SUMMARY AND DISCUSSION
Following the Refugio Beach Oil Spill on 19 May 2015, several incidents of increased tarball accumulation occurred on beaches remote from the spill site. This study examined the movement of modeled particles simulating floating oil that originated nearshore of Refugio Beach, with the goal of elucidating regional transport pathways and time scales of transport.

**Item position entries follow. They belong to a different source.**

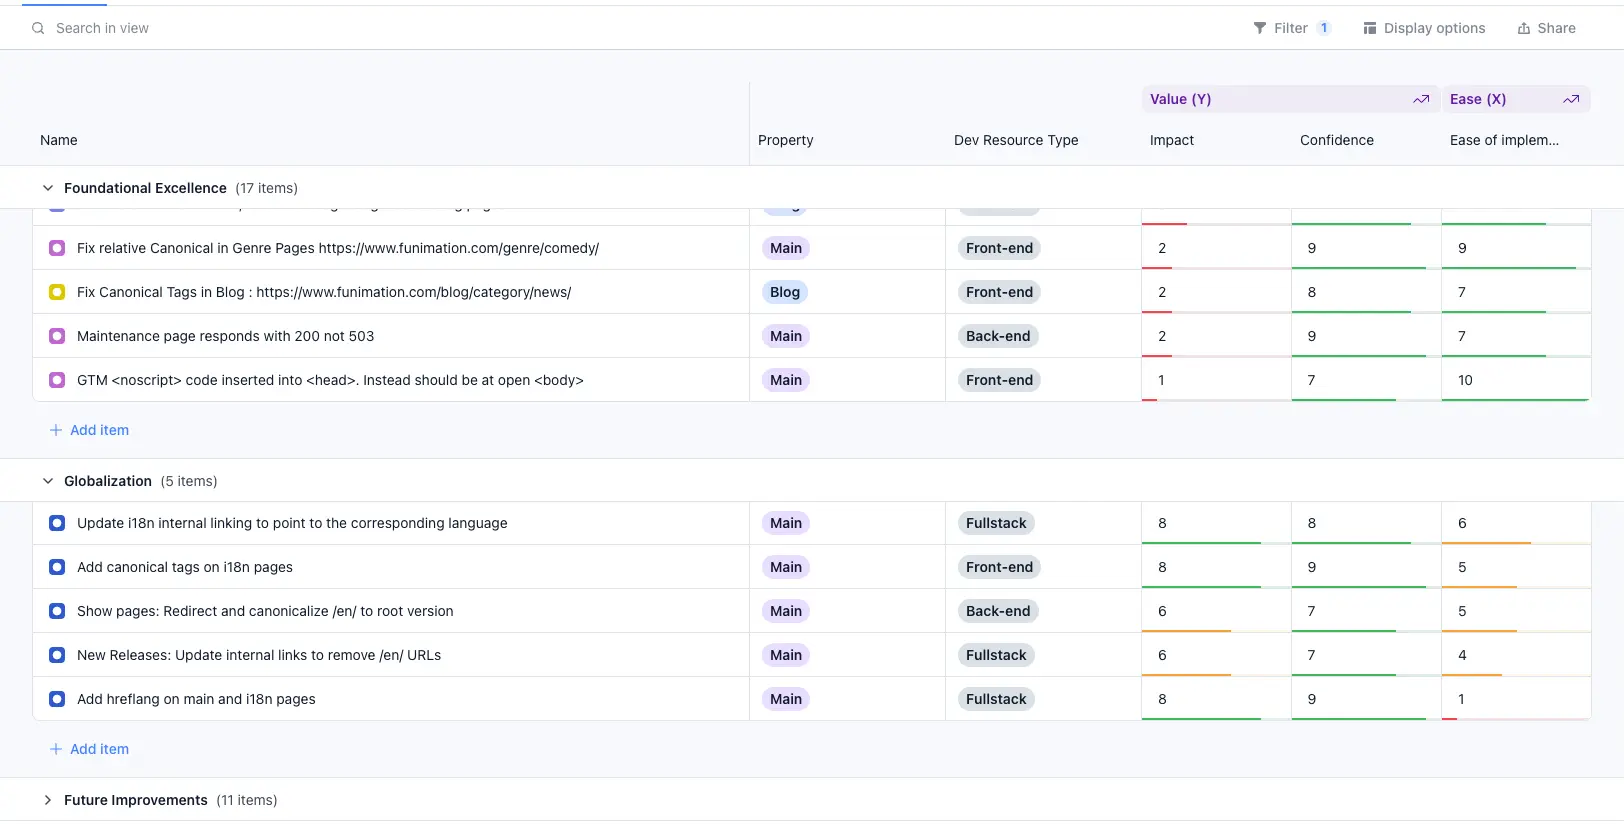Click the Confidence column header
The height and width of the screenshot is (824, 1624).
tap(1336, 140)
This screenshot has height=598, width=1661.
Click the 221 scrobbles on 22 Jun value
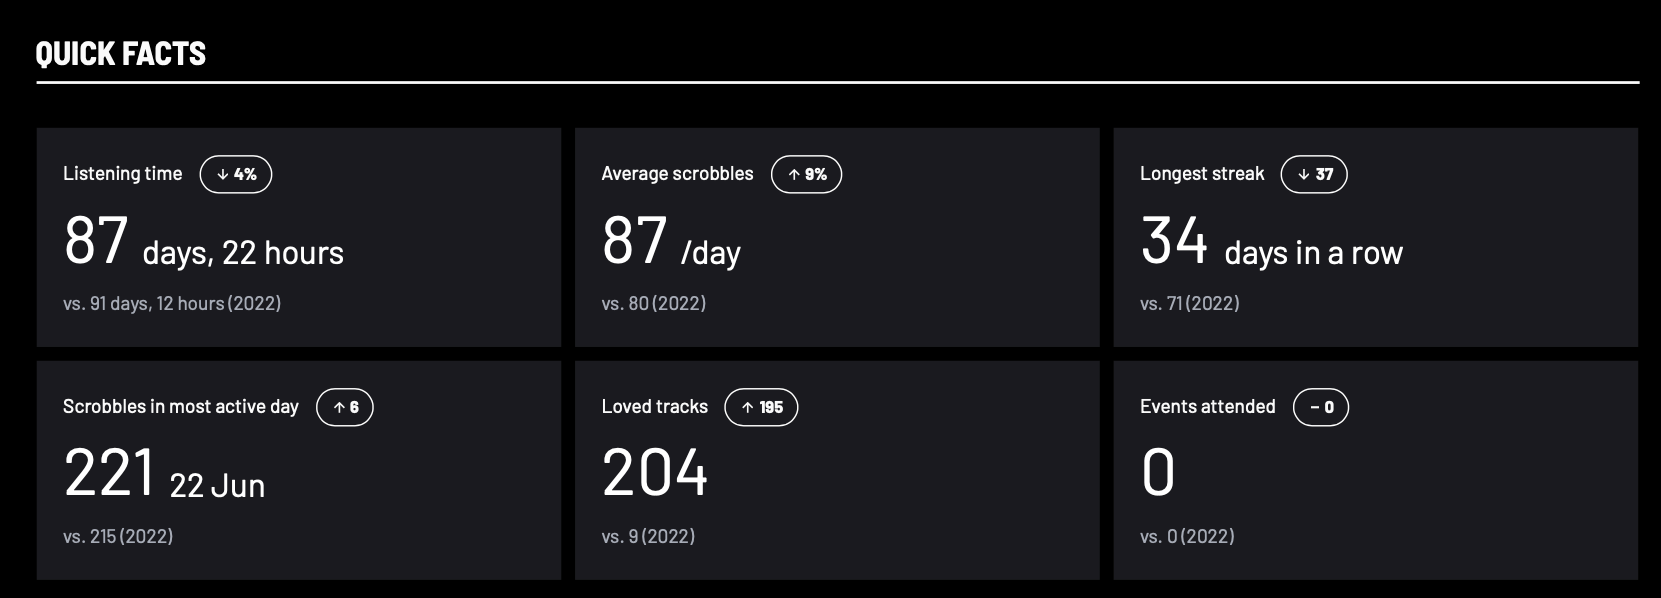pos(164,476)
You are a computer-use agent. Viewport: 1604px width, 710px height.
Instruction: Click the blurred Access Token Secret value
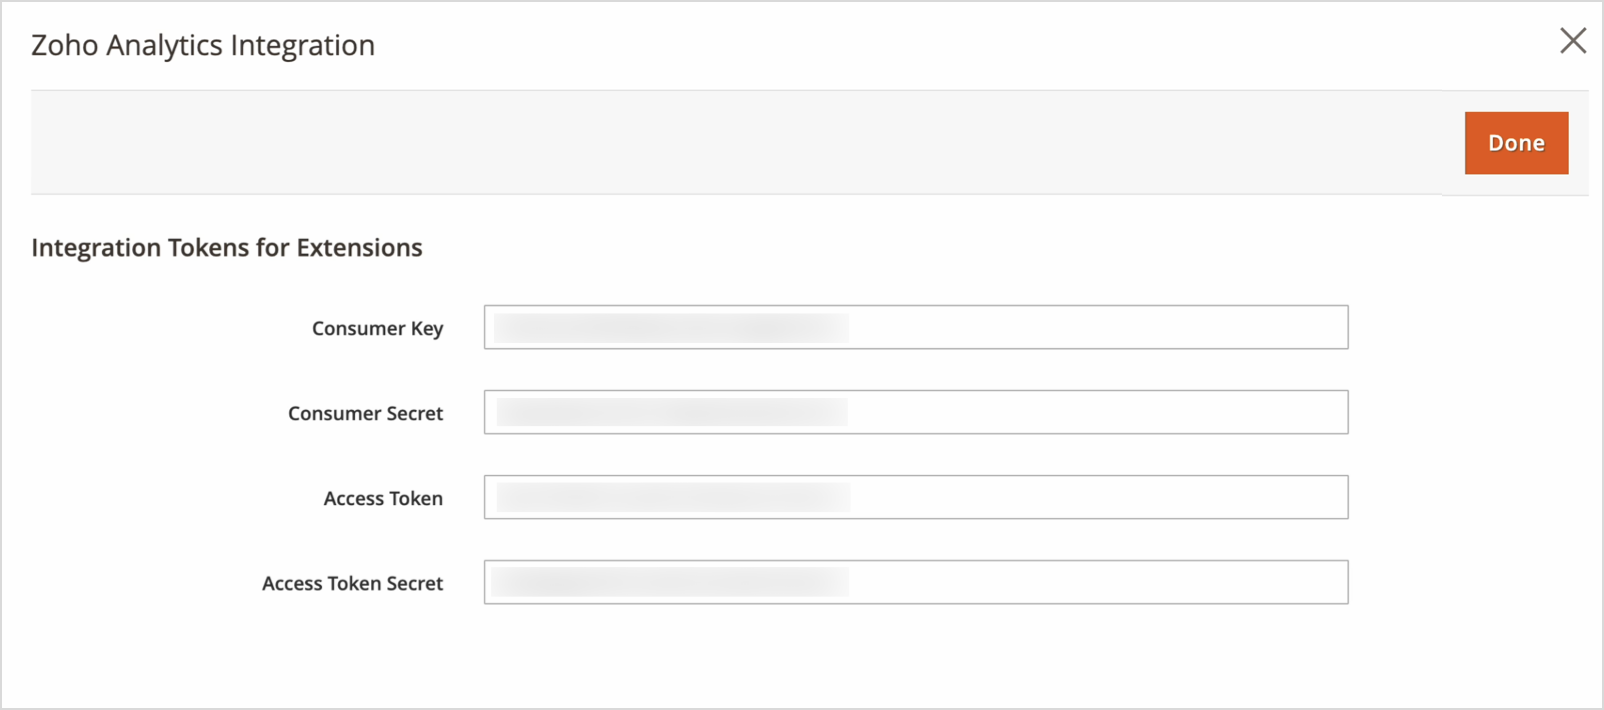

The model simulations show particles making landfall in southern Santa Monica Bay and Ventura County in a time frame approximately agreeing with observations. In the base-case scenario, a range of values of 1–4% were used for the model windage parameter, resulting in downwind movement averaging about 2.5% of the wind speed. This resulted in initial landfall impacts in Ventura County by 25 May and at Manhattan Beach by 29 May. Interestingly, the majority of public reporting of tarballs were around the same time for both sites, with Santa Monica Bay (28 May) actually leading Ventura slightly. Based on the modeling studies alone, this seems confounding—however, the modeling studies only considered movement of oil originating from the spill. Oil observations from overflights indicated very active natural seep activity throughout the time period of surveys, which under the right environmental conditions, could also manifest as notable tarball events on remote beaches. We would expect tarballs that arrived on beaches in both these locations during this time frame to likely contain a mixture of spill and seep oil.
Another notable event was the increased tarball accumulation observed in the Channel Islands beginning around 1 June. By this time, the modeling simulations suggest most of the floating oil had moved to the southeast or already beached. A NOAA overflight on 29 May saw little oil remaining in nearshore waters off Refugio Beach, but traced an approximately 10 mile long band of dark oil several miles offshore of the spill location back towards the Coal Oil Point seep field (Figure 6). By this time, the position of the Santa Barbara Eddy as observed by the coastal radar data had shifted westward in the Santa Barbara Channel. When combined with prevailing wind patterns, this shift in the position of the eddy made transport from the spill region to the Channel Islands much more likely during this time period. These data suggest the Channel Islands event may have been a result of natural seep activity rather than from the Refugio spill.
Finally, due to the lack of data in the surf zone region, the model likely underestimates shoreline oiling in the “near-field,” i.e., the coastline adjacent to Refugio Beach extending several miles. Observations indicate a significant portion of oil initially beached along this shoreline (Figure 3). The volume that beached in this near-field region was likely a function of many processes that were not included in this regional scale modeling effort, for example, variability in local onshore/offshore winds (sea breeze), the phase of tides, the strength of longshore currents, and the holding capacity and orientation of the shoreline. Higher resolution re-analysis ensemble wind products could better capture the temporal and spatial variability in the wind patterns. This, combined with high resolution surf zone modeling, could potentially provide a better prediction of alongshore transport in the near-field, including exchange between the surf zone and inner shelf, and hence provide a better prediction of shoreline oiling probabilities along this section of coastline.
Thanks to Chris Barker and Glen Watabayashi (NOAA Office of Response and Restoration) for input on the modeling approach and assumptions. Libe Washburn and Brian Emery at University of California, Santa Barbara (UCSB) kindly provided information about coastal radar data in the region operated through NOAA SCCOOS.